- THE PROBLEM
Count every line in the entries below that contains the word "sidebar", and give only that number.

- Pixel coordinate grounding data
***
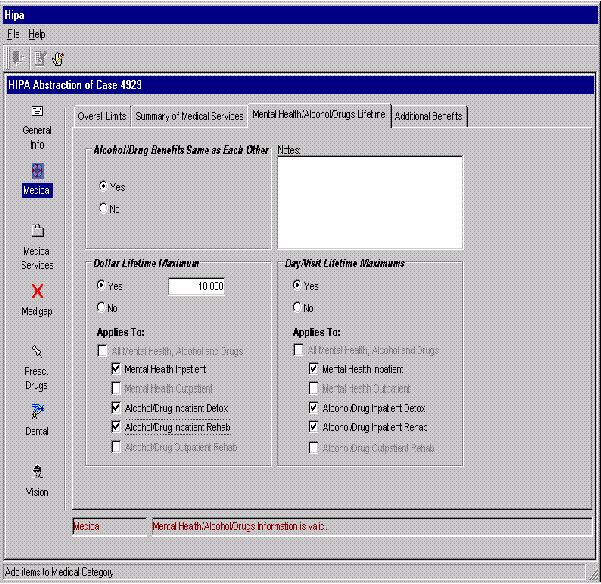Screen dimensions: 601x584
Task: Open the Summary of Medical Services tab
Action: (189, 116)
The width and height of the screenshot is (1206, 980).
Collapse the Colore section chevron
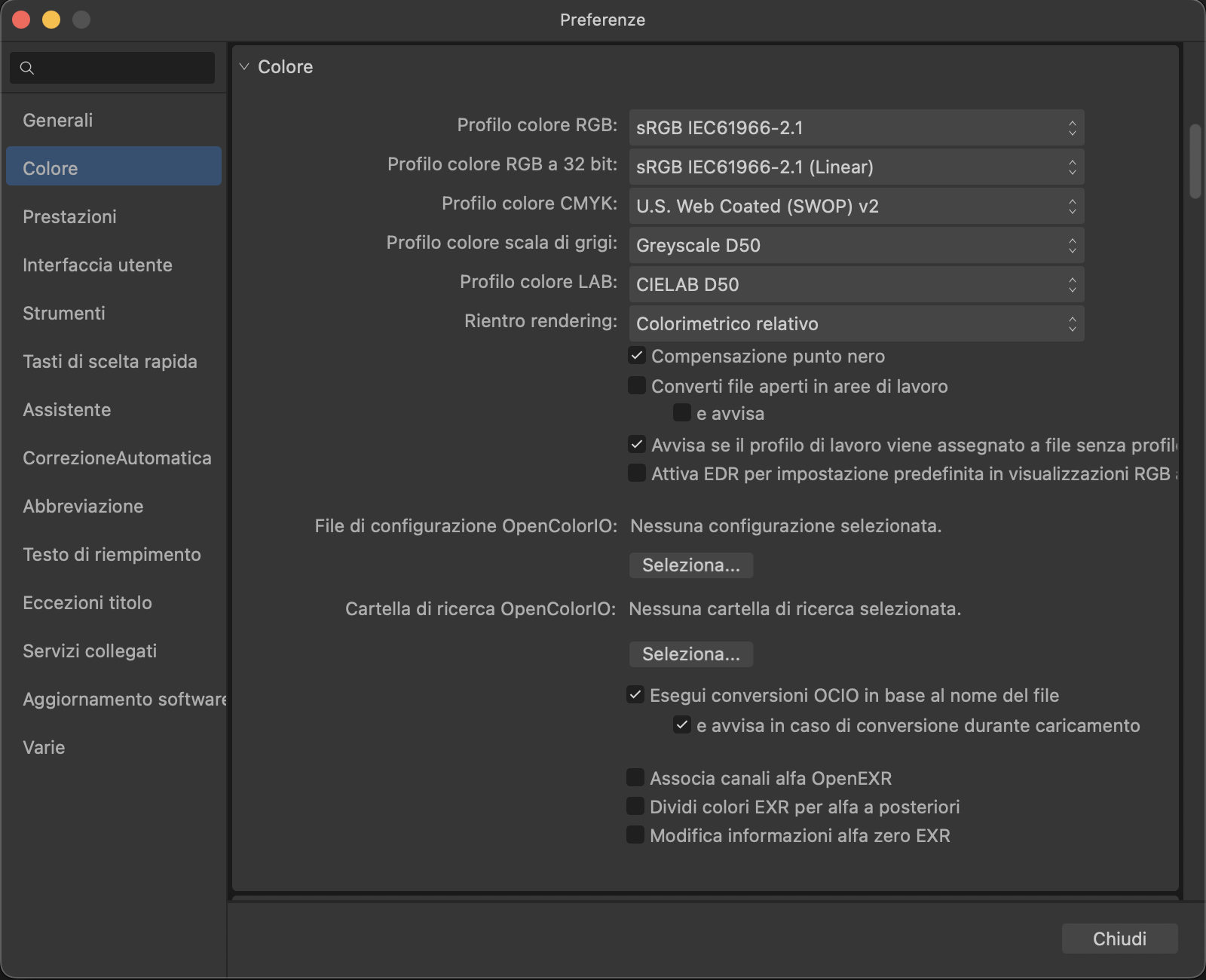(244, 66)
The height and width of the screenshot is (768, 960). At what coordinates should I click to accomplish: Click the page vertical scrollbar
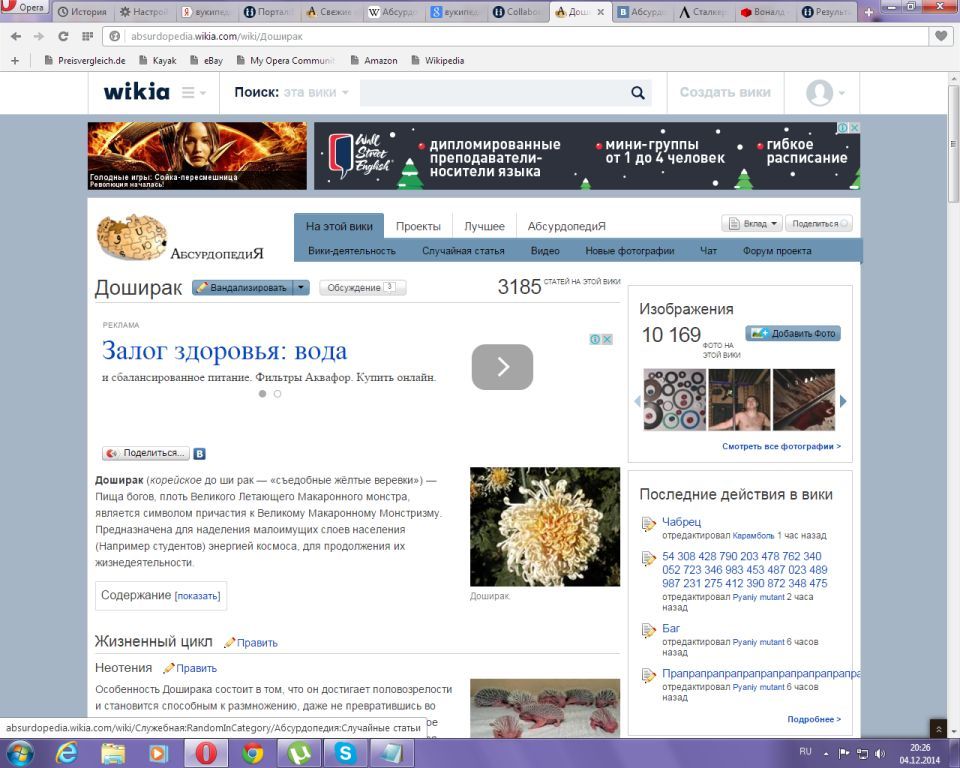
***
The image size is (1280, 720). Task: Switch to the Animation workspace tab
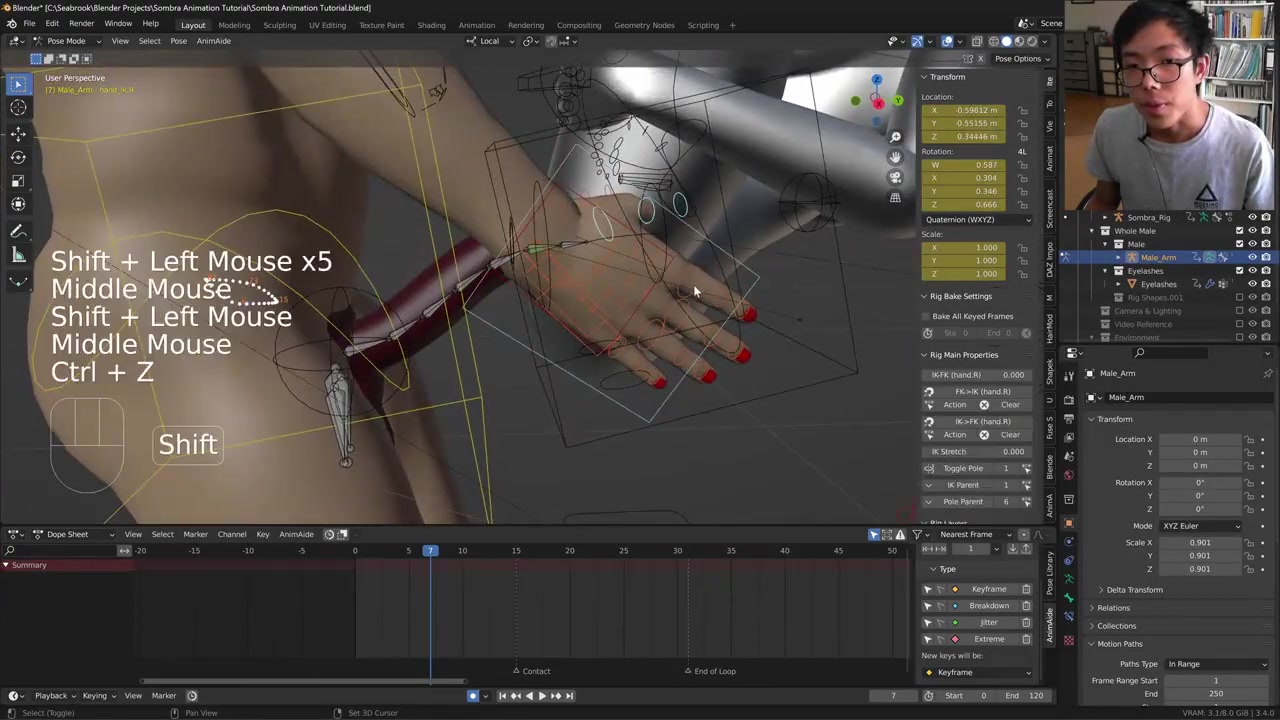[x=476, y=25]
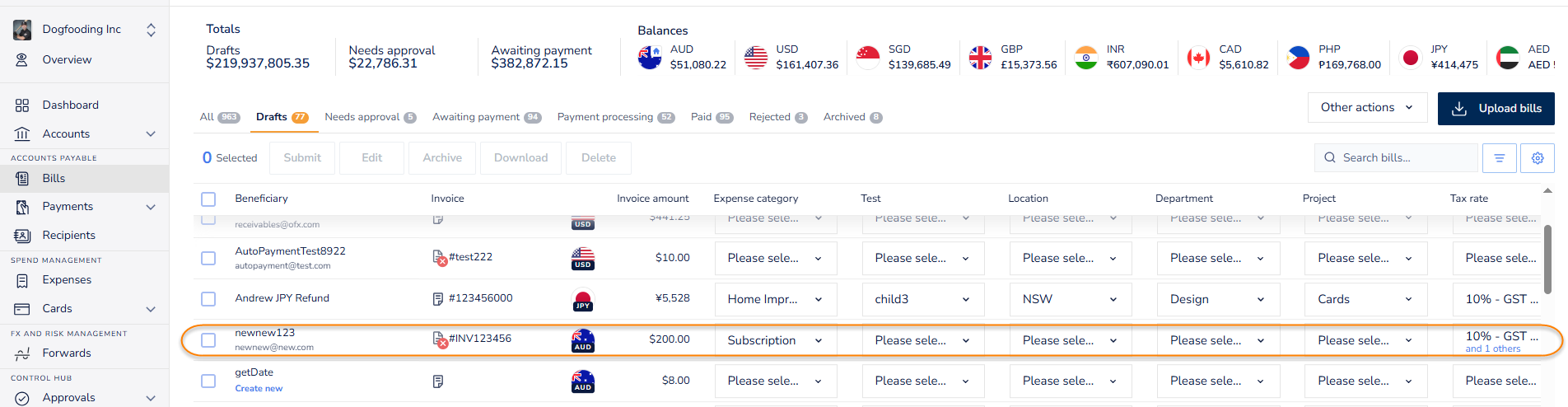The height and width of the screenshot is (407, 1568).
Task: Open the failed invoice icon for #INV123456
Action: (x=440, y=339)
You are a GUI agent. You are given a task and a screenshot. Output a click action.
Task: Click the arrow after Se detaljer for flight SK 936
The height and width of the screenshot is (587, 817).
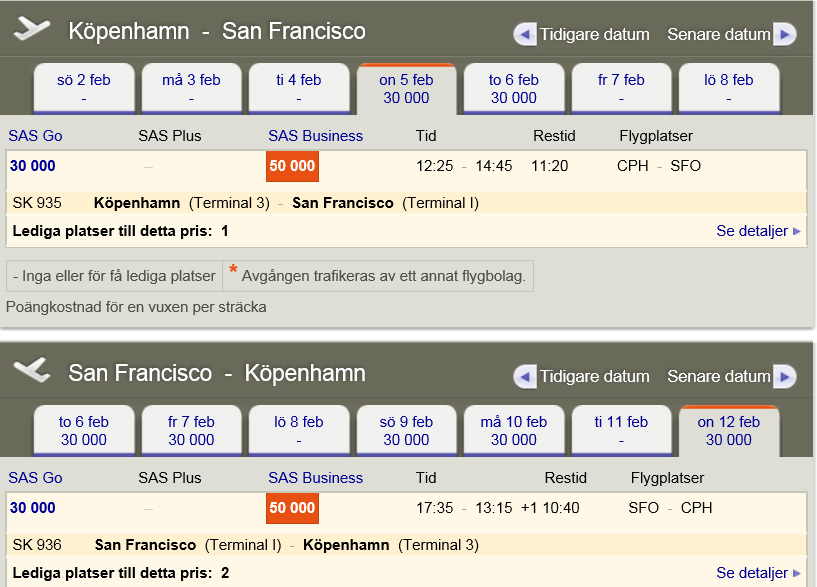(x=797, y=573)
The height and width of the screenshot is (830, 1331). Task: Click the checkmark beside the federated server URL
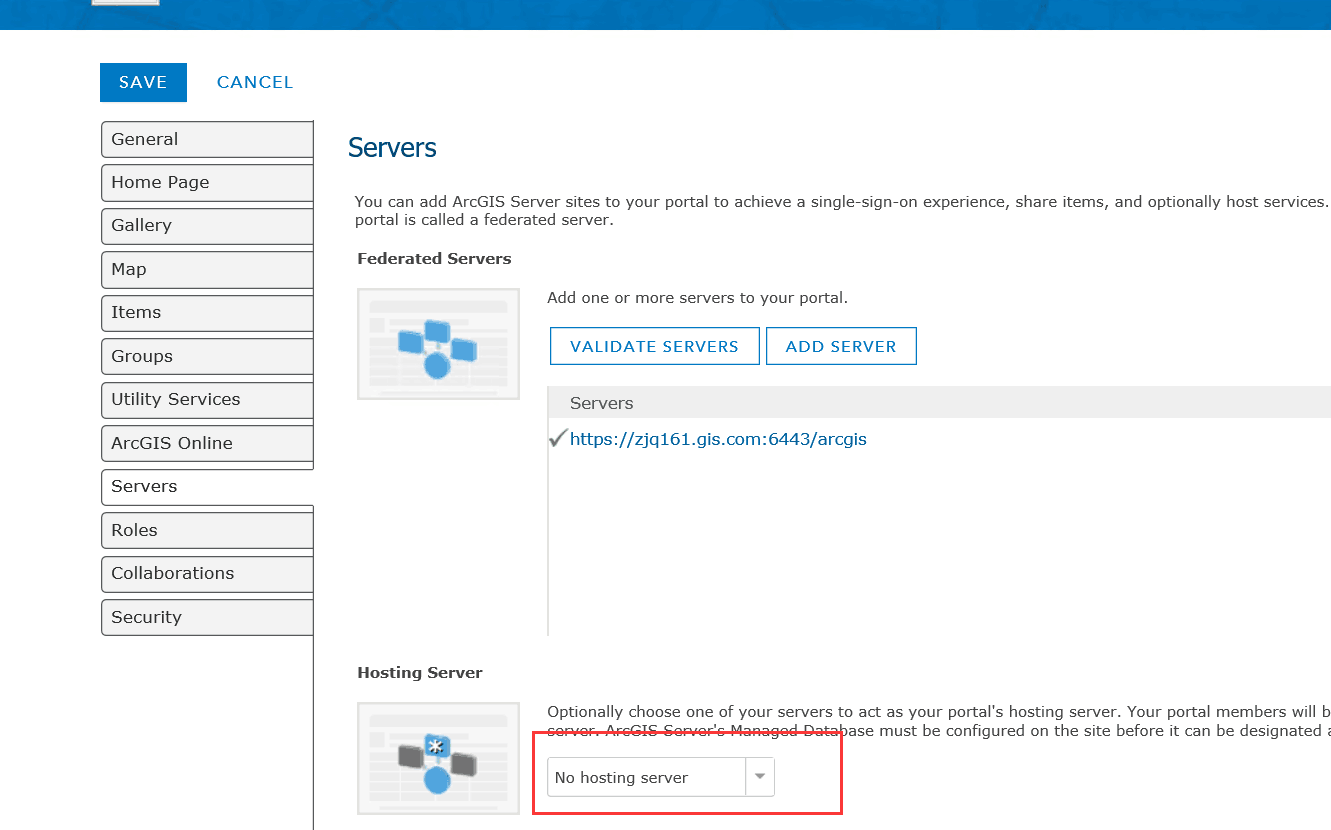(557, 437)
***
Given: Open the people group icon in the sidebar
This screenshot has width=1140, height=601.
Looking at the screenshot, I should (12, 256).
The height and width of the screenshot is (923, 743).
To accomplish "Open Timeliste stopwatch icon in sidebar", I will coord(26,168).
***
- TASK ANSWER
2